So he began reducing the fat in his favorite recipes, and the result was his "High-Flavor, Low-Fat" series. Now Raichlen, famous as the grilling guru ("The Barbecue Bible," "How to Grill"), applies his 10 Commandments of
low-fat cooking to the last bastion of the clogged artery, Jewish food, with "think flavor, not fat" his mantra.
"'Barbecue Bible' took me four years to write," says Raichlen, who
traveled to 25 countries on five continents researching the book, writing
"Healthy Jewish Cooking" during the same period. "There was a lot of
overlap. The Middle East is one of the real hotbeds of grilling expertise.
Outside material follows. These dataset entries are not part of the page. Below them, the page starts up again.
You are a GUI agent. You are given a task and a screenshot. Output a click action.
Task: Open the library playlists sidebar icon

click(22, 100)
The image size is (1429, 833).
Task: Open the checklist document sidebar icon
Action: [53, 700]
Barbecue is not part of the Ashkenazi (Eastern European) tradition. I don't
ever remember watching my grandfather grill, for example, but in Israel it's very much a part of their culture."
So what will the Raichlen family be eating this Rosh Hashanah? Surprise, surprise.
Son Jake Klein of HeartBeat at the W Hotel in New York (and incidentally the food stylist for "Healthy Jewish Cooking") will be visiting, and together father and son will fire up the grill. "We will probably be the only Jewish family in Miami to barbecue its brisket instead of braising it in the oven with dried fruits. We will rub it with cumin, paprika, garlic, salt and pepper and smoke it for six hours. It will be amazing barbecue, the way God meant for you to eat it!"
Sweet foods are the order of the day on this holiday. "At the beginning of Rosh Hashanah, the Jewish New Year, we wish for sweetness," says Elaine Asa, wife of Fullerton Temple Beth Tikvah's Rabbi Emeritus, Haim Asa, "so we dip apples in honey as our hope for a sweet year." Challah, the symbolic sweet egg bread, normally braided, is baked round for Rosh Hashanah "to symbolize the continuity of life," says Asa. "It has no beginning or end. This is the season when we are written in the book of life."
A lovely sweet side dish for the Rosh Hashanah table is Raichlen's Moroccan Carrot Salad, "the round slices of carrots representing gold shekels, a symbol of prosperity." Rose water or orange liqueur may be substituted for the orange-flower water, which is available in Middle Eastern and Indian markets, "but," says Raichlen, "the effect won't be quite the same."
MOROCCAN CARROT SALAD (from "Healthy Jewish Cooking" by Steven Raichlen)
1 lb. carrots, peeled and cut crosswise into 1/4" rounds
2 TBS. sugar
1/4 tsp. salt + 1/8 tsp. for the final seasoning
3 TBS. raisins
1 TBS. lemon juice
1 tsp. canola oil
1 tsp. orange-flower water
1/2 tsp. ground cinnamon
Place the carrots, 1 TBS. sugar and 1/4 tsp. salt in a saucepan and add water just to cover. Cook the carrots over high heat until tender, 4 to 6 minutes.
Remove the pan from the heat and add the raisins. Let the mixture cool. Drain the carrots and raisins and place in an attractive serving bowl. Stir in the remaining 1 TBS. sugar, the lemon juice, oil, orange-flower water, cinnamon, and remaining 1/8 tsp. salt. Correct the seasoning, adding any of the flavorings to taste. The salad should be sweet and perfumy. Serves 4 to 6.